◆ TASK REQUIREMENTS ◆
Copy exactly the lines of the records below, starting at the line that contains "Click help icon for Max Attribute Length" and continuing through the last line, both included; omit any pictures.

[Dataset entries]
+-------+

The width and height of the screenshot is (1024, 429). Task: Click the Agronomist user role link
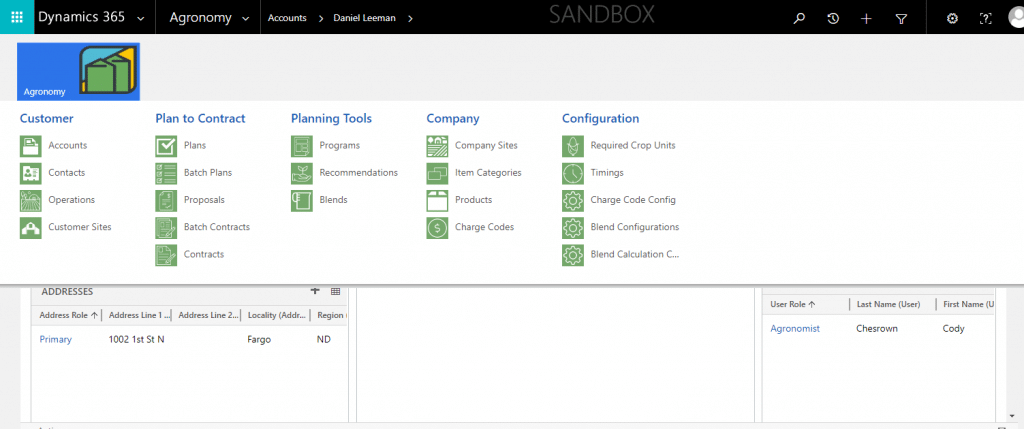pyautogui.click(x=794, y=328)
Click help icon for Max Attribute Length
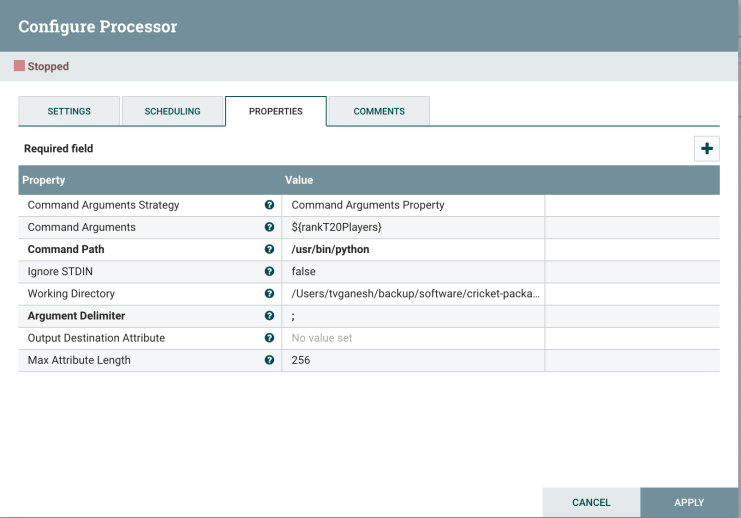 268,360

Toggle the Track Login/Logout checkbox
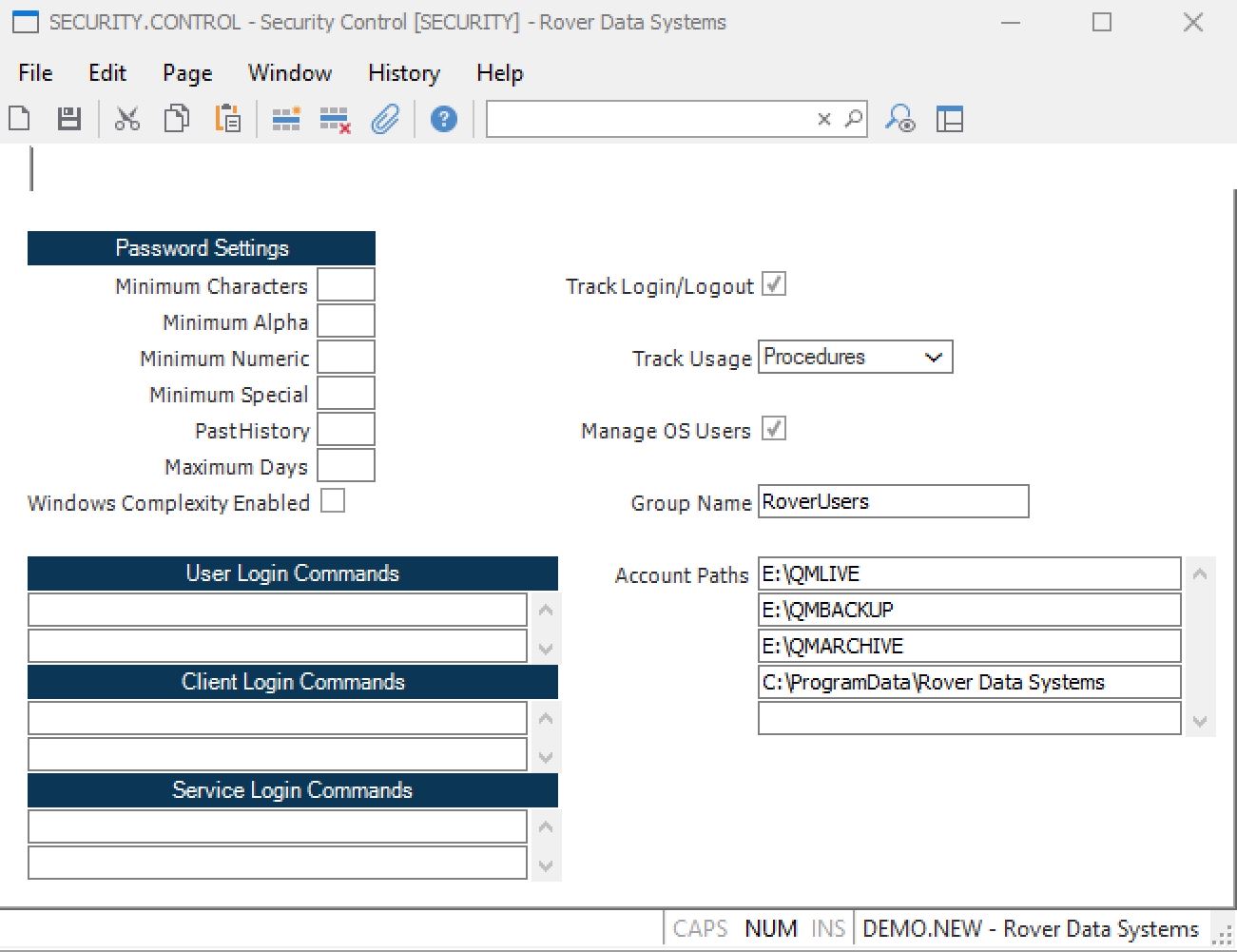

+-------+

◆ EXERCISE OUTPUT ◆
Click help icon for Max Attribute Length
 268,360

Toggle the Track Login/Logout checkbox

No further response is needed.